Reproduce each of the following lines word for word, keeping their order unchanged.

**Dataset excerpt:**
========================================
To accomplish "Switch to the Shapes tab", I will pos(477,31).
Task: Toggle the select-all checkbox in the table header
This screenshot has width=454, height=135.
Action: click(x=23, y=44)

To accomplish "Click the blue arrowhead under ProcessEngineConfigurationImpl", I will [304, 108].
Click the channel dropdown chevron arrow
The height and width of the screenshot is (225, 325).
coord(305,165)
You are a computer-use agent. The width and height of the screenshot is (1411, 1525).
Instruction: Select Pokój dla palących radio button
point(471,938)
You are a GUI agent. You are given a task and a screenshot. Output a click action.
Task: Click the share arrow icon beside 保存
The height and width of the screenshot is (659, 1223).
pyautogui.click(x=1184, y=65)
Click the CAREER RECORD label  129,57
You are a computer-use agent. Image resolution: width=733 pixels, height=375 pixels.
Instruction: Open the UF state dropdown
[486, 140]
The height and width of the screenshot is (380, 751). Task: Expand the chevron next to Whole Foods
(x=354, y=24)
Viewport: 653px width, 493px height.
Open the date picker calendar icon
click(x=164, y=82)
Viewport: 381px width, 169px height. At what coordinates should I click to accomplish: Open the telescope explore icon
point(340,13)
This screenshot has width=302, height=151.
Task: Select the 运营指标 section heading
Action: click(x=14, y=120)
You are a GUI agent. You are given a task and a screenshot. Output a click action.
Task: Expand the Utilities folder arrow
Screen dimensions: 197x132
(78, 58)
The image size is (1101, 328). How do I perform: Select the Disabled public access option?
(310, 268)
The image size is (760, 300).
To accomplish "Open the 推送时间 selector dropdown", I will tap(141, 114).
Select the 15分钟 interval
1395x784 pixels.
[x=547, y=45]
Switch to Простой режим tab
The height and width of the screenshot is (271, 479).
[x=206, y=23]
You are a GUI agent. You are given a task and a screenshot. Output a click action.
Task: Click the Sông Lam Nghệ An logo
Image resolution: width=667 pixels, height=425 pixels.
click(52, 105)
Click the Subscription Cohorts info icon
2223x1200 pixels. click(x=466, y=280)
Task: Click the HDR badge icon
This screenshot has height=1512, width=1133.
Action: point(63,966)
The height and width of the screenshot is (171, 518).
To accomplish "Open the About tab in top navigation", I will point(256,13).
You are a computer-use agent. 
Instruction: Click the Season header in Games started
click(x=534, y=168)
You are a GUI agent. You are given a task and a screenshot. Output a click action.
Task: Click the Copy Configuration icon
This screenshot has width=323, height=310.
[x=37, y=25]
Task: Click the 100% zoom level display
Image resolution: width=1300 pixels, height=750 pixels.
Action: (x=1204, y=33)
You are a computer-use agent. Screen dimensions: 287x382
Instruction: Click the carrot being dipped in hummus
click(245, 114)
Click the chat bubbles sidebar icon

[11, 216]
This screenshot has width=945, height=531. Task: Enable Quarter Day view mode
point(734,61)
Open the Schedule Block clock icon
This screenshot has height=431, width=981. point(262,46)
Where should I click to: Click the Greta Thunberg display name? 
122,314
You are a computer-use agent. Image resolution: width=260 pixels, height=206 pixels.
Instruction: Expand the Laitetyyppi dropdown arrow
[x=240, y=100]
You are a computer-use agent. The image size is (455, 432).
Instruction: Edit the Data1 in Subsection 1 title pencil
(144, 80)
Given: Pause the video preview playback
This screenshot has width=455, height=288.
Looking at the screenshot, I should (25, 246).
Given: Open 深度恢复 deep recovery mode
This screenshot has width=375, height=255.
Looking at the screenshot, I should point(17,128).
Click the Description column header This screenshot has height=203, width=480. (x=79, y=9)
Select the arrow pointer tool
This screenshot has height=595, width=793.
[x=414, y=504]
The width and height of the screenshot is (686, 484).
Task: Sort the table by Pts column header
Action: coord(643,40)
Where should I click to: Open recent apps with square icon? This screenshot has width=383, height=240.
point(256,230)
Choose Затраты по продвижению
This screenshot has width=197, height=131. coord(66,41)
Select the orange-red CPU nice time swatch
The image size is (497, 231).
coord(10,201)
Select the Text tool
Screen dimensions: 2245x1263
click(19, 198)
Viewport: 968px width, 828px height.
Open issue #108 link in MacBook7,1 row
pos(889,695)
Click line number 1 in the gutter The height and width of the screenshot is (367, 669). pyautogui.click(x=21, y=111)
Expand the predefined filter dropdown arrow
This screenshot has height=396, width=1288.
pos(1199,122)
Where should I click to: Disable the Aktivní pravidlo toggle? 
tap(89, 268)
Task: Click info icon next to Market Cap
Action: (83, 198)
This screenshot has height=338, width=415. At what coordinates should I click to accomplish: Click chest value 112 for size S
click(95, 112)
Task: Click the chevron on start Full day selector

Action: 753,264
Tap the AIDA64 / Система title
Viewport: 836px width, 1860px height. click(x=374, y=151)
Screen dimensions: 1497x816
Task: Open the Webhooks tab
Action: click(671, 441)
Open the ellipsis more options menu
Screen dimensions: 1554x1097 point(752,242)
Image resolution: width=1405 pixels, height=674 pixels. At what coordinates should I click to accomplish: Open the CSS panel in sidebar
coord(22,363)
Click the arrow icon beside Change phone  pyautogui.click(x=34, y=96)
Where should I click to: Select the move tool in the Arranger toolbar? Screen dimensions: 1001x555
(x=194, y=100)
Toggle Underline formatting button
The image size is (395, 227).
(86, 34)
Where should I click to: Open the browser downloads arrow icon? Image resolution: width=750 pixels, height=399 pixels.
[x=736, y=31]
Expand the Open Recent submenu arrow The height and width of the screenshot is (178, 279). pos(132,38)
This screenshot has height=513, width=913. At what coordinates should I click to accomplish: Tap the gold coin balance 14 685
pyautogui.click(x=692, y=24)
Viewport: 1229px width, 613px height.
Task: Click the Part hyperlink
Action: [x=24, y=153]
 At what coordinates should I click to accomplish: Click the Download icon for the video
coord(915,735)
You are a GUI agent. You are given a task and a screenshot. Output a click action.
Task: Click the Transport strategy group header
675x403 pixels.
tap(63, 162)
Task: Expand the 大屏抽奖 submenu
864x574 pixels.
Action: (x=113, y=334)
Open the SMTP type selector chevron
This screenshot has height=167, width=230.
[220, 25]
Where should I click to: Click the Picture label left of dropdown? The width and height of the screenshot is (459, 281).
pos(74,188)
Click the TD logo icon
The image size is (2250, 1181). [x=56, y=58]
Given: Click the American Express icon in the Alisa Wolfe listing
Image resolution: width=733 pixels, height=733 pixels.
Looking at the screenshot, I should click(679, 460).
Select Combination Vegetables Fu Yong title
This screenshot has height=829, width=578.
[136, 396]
========================================
**EXPECTED ANSWER:**
To accomplish "Switch to the Shapes tab", I will pos(477,31).
Task: Toggle the select-all checkbox in the table header
This screenshot has width=454, height=135.
Action: click(x=23, y=44)

To accomplish "Click the blue arrowhead under ProcessEngineConfigurationImpl", I will [304, 108].
Click the channel dropdown chevron arrow
The height and width of the screenshot is (225, 325).
coord(305,165)
You are a computer-use agent. The width and height of the screenshot is (1411, 1525).
Instruction: Select Pokój dla palących radio button
point(471,938)
You are a GUI agent. You are given a task and a screenshot. Output a click action.
Task: Click the share arrow icon beside 保存
The height and width of the screenshot is (659, 1223).
pyautogui.click(x=1184, y=65)
Click the CAREER RECORD label  129,57
You are a computer-use agent. Image resolution: width=733 pixels, height=375 pixels.
Instruction: Open the UF state dropdown
[486, 140]
The height and width of the screenshot is (380, 751). Task: Expand the chevron next to Whole Foods
(x=354, y=24)
Viewport: 653px width, 493px height.
Open the date picker calendar icon
click(x=164, y=82)
Viewport: 381px width, 169px height. At what coordinates should I click to accomplish: Open the telescope explore icon
point(340,13)
This screenshot has width=302, height=151.
Task: Select the 运营指标 section heading
Action: click(x=14, y=120)
You are a GUI agent. You are given a task and a screenshot. Output a click action.
Task: Expand the Utilities folder arrow
Screen dimensions: 197x132
(78, 58)
The image size is (1101, 328). How do I perform: Select the Disabled public access option?
(310, 268)
The image size is (760, 300).
To accomplish "Open the 推送时间 selector dropdown", I will tap(141, 114).
Select the 15分钟 interval
1395x784 pixels.
[x=547, y=45]
Switch to Простой режим tab
The height and width of the screenshot is (271, 479).
[x=206, y=23]
You are a GUI agent. You are given a task and a screenshot. Output a click action.
Task: Click the Sông Lam Nghệ An logo
Image resolution: width=667 pixels, height=425 pixels.
click(52, 105)
Click the Subscription Cohorts info icon
2223x1200 pixels. click(x=466, y=280)
Task: Click the HDR badge icon
This screenshot has height=1512, width=1133.
Action: point(63,966)
The height and width of the screenshot is (171, 518).
To accomplish "Open the About tab in top navigation", I will point(256,13).
You are a computer-use agent. 
Instruction: Click the Season header in Games started
click(x=534, y=168)
You are a GUI agent. You are given a task and a screenshot. Output a click action.
Task: Click the Copy Configuration icon
This screenshot has width=323, height=310.
[x=37, y=25]
Task: Click the 100% zoom level display
Image resolution: width=1300 pixels, height=750 pixels.
Action: (x=1204, y=33)
You are a computer-use agent. Screen dimensions: 287x382
Instruction: Click the carrot being dipped in hummus
click(245, 114)
Click the chat bubbles sidebar icon

[11, 216]
This screenshot has width=945, height=531. Task: Enable Quarter Day view mode
point(734,61)
Open the Schedule Block clock icon
This screenshot has height=431, width=981. point(262,46)
Where should I click to: Click the Greta Thunberg display name? 
122,314
You are a computer-use agent. Image resolution: width=260 pixels, height=206 pixels.
Instruction: Expand the Laitetyyppi dropdown arrow
[x=240, y=100]
You are a computer-use agent. The image size is (455, 432).
Instruction: Edit the Data1 in Subsection 1 title pencil
(144, 80)
Given: Pause the video preview playback
This screenshot has width=455, height=288.
Looking at the screenshot, I should (25, 246).
Given: Open 深度恢复 deep recovery mode
This screenshot has width=375, height=255.
Looking at the screenshot, I should point(17,128).
Click the Description column header This screenshot has height=203, width=480. (x=79, y=9)
Select the arrow pointer tool
This screenshot has height=595, width=793.
[x=414, y=504]
The width and height of the screenshot is (686, 484).
Task: Sort the table by Pts column header
Action: coord(643,40)
Where should I click to: Open recent apps with square icon? This screenshot has width=383, height=240.
point(256,230)
Choose Затраты по продвижению
This screenshot has width=197, height=131. coord(66,41)
Select the orange-red CPU nice time swatch
The image size is (497, 231).
coord(10,201)
Select the Text tool
Screen dimensions: 2245x1263
click(19, 198)
Viewport: 968px width, 828px height.
Open issue #108 link in MacBook7,1 row
pos(889,695)
Click line number 1 in the gutter The height and width of the screenshot is (367, 669). pyautogui.click(x=21, y=111)
Expand the predefined filter dropdown arrow
This screenshot has height=396, width=1288.
pos(1199,122)
Where should I click to: Disable the Aktivní pravidlo toggle? 
tap(89, 268)
Task: Click info icon next to Market Cap
Action: (83, 198)
This screenshot has height=338, width=415. At what coordinates should I click to accomplish: Click chest value 112 for size S
click(95, 112)
Task: Click the chevron on start Full day selector

Action: 753,264
Tap the AIDA64 / Система title
Viewport: 836px width, 1860px height. click(x=374, y=151)
Screen dimensions: 1497x816
Task: Open the Webhooks tab
Action: click(671, 441)
Open the ellipsis more options menu
Screen dimensions: 1554x1097 point(752,242)
Image resolution: width=1405 pixels, height=674 pixels. At what coordinates should I click to accomplish: Open the CSS panel in sidebar
coord(22,363)
Click the arrow icon beside Change phone  pyautogui.click(x=34, y=96)
Where should I click to: Select the move tool in the Arranger toolbar? Screen dimensions: 1001x555
(x=194, y=100)
Toggle Underline formatting button
The image size is (395, 227).
(86, 34)
Where should I click to: Open the browser downloads arrow icon? Image resolution: width=750 pixels, height=399 pixels.
[x=736, y=31]
Expand the Open Recent submenu arrow The height and width of the screenshot is (178, 279). pos(132,38)
This screenshot has height=513, width=913. At what coordinates should I click to accomplish: Tap the gold coin balance 14 685
pyautogui.click(x=692, y=24)
Viewport: 1229px width, 613px height.
Task: Click the Part hyperlink
Action: [x=24, y=153]
 At what coordinates should I click to accomplish: Click the Download icon for the video
coord(915,735)
You are a GUI agent. You are given a task and a screenshot. Output a click action.
Task: Click the Transport strategy group header
675x403 pixels.
tap(63, 162)
Task: Expand the 大屏抽奖 submenu
864x574 pixels.
Action: (x=113, y=334)
Open the SMTP type selector chevron
This screenshot has height=167, width=230.
[220, 25]
Where should I click to: Click the Picture label left of dropdown? The width and height of the screenshot is (459, 281).
pos(74,188)
Click the TD logo icon
The image size is (2250, 1181). [x=56, y=58]
Given: Click the American Express icon in the Alisa Wolfe listing
Image resolution: width=733 pixels, height=733 pixels.
Looking at the screenshot, I should click(679, 460).
Select Combination Vegetables Fu Yong title
This screenshot has height=829, width=578.
[136, 396]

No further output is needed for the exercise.